なぜ「ペヤング、ゴキブリ混入事件」は大炎上したのか…「ホビージャパン転売容認」「東証システム障害」とネット民の反応

 炎上によって企業が失うものは数多い。一方で、炎上をバネにして会社の体制を刷新し、信頼獲得やひいては業績の拡大に結び付けた企業もある。炎上からの脱却に成功した企業はどのような対応を行ったのか。働き方改革総合研究所株式会社代表取締役の新田龍氏が紹介する――。全3回中の2回目。 

※本稿は新田龍著『炎上回避マニュアル』(徳間書店)から抜粋、編集したものです。 

第1回:山本一郎が”炎上”の一般化に寄与…「朝日記者ブログへの批判殺到」現象を”野球用語”で表現し定着した

体制刷新で売上高倍増!まるか食品 

 中には世間からの厳しい批判を浴び、一時的に危機的な状況に陥りながらも、着実な対処や迅速な対応を取ることで事態を収拾し、早期の鎮静化を成功させたり、逆に信頼獲得に繫げたりしたケースも存在する。3つの事例から、炎上鎮静化のポイントをひもといていきたい。 

 ロングセラーブランド「ペヤングソースやきそば」を製造・販売する「まるか食品株式会社」における異物混入事件は、初期対応のまずさから厳しい批判が寄せられたものの、事後対応の姿勢が結果的に支持されることに繫がったケースだ。 

 2014年12月、カップ焼きそば購入客が、「ペヤングからゴキブリ出てきた」というメッセージとともに、麵の内部に虫の死骸とみられるものが入った写真をSNS 上で公開。

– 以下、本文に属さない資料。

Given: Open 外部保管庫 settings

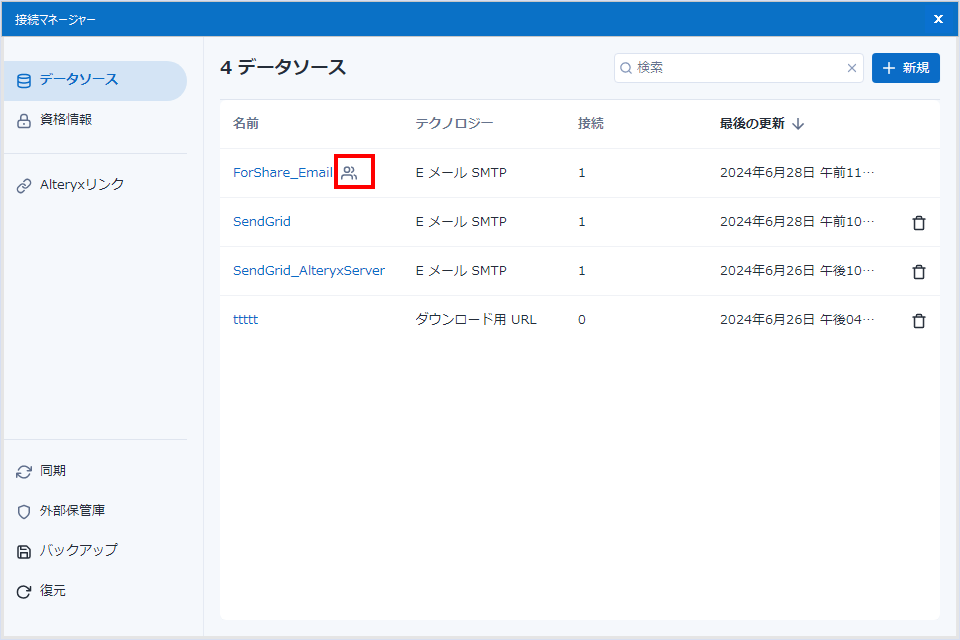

すぐに話題となって報道されることとなった。 

 当初は製造過程での混入疑惑をかなり強気に否定していたが、その後外部機関によって分析した結果、虫に加熱の形跡が確認されたため、同社は「製造過程での混入の可能性が否定できない」と認識を改めた。 

 同時に、製品の自主回収費用を補償する「リコール損害保険」に同社が未加入だったことも報じられたほか、問題発覚後、投稿した購入客本人の元へ直接担当者が訪れて商品買い取りを提案した際に、「問題となった写真を削除してほしい」と依頼したこと、社長がコメントを出さず謝罪会見もおこなわなかったことなど、一連の不誠実な対応が明らかとなった。 

 これにより同社の姿勢への不信感が高まり、「食の安全への認識が甘い」と厳しい批判を招くこととなり、同社は商品の全面回収と約半年間の生産・販売自粛、生産設備の全面刷新を余儀なくされてしまったのだ 

 ただ同社は、そこからの動きが早く、かつ徹底していた。その後の調査においても、虫の混入原因や経路の特定には至らなかったが、虫混入疑惑があった所とは無関係な場所も含め、全工場での生産を停止。 

 同時に、既に市場に流通していた製品4万6000個を自主回収するとともに、全国で販売休止を決定した。事件発覚からわずか10日あまりのことであった。その後、大規模な投資を決定し、生産設備を完全に入れ替え、徹底的に品質管理を強化した。 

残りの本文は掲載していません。